In Christ, Nathan Paujo

-- Anonymous, April 29, 2001

Answers

First, let me clearly and unquestionably state that I am against war, and am prayerful that it can be avoided for my children's lifetime.

Regrettably, war is often the culmination of so many things, including the redistirbution of wealth and influence. It is the continuation of the ancient battle in the heavenlies, played out in our tangible realm. It is the ongoing rejection of its opposite - God's love.

Modern war involving the US is driven more by "national interests" than by ideals. We fought the Revolutionary War to declare independence from imperial hegemony, and to secure the blessings of liberty to ourselves and our posterity. We fought WW II ostensibly in response to the surprise attack on Pearl Harbor, and to resist fascism on the European continent. Skirmishes since then have been for various reasons.

If our relationship with China cannot stay within normal diplomatic channels, it is conceivable that some sort of limited war could be engaged. It would be a strange sort of battle, though. They do not have the naval power to project their massive ground forces into our theater. We do not have the ground power to fight any sort of sustained incursion into theirs. If a battle is to take shape, it may be over the middle ground - Taiwan.

I don't believe we will see a nuclear war because of how the Mutual Assured Destruction (MAD) Doctrine that we engaged in while staring down the Soviet Union has affected our strategic thinking. For one, our land-based strategic ICBMs are much smaller in count than they were during the last half of the 20th century (at our peak we had 1054 acknowledged missiles pointing toward the Soviet Union, many of them with Multiple Reentry Vehicles - multiple warheads). Secondly, today's nukes are so much more effective in accuracy, yield, and devastation than the Hiroshima/Nagasaki bombs that no one wants to see their actual engagement, porbably on either side.
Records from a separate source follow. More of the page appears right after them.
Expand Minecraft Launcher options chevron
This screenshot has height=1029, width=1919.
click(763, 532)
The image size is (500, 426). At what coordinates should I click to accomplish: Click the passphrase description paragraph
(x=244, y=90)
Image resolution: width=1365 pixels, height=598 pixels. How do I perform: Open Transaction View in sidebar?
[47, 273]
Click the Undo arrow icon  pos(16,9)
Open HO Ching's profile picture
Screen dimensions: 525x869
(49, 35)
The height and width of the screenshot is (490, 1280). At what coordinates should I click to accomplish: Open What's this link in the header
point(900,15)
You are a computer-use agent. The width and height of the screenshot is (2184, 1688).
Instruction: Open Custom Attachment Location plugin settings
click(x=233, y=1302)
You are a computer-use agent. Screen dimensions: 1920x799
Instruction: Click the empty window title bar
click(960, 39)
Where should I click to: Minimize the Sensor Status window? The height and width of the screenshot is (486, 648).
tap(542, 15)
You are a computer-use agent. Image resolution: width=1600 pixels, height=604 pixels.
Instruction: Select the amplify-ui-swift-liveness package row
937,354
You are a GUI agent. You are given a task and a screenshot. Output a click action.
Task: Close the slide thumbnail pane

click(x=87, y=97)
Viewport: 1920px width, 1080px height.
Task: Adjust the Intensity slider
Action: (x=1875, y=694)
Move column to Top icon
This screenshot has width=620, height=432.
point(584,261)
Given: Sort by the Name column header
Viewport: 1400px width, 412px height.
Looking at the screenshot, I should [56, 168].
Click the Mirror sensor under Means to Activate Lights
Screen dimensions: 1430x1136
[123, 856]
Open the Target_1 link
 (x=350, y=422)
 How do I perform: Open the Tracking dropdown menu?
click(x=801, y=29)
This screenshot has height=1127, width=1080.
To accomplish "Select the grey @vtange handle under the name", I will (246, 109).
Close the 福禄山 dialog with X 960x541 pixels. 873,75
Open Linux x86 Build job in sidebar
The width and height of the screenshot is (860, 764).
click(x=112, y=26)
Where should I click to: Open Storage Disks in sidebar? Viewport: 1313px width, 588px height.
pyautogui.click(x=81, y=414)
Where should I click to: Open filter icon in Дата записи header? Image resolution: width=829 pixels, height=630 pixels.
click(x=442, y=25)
Finally, our remaining two triad arms -Trident submarines that are still extremely stealthy, and B-52/B-1/B-2 based warheads, are still potent enough to discourage a large-scale threat against us.

Our dealings with China are hampered by a very disparate set of views. China is among the oldest civilizations on the planet, and has been very resourceful in the past. Through empires its peoples have survived, revolted, changed, and survived again. Such robustness almost smirks at a young cub like the US. Conversely, our absolute reliance on a government of the poeple, by the poeple, for the people suggests that no long-range tyranny will emerge here. This is something hard for China to grasp - if the American president is so strong, why doesn't he simply make XYZ happen?

We may see deteriorating relationship, we may see proxy skirmish, we may even see shifting economy and some economic downturn if there is a spontaneous rejection of Chinese goods, but I doubt that either country wants to go directly to war with the other.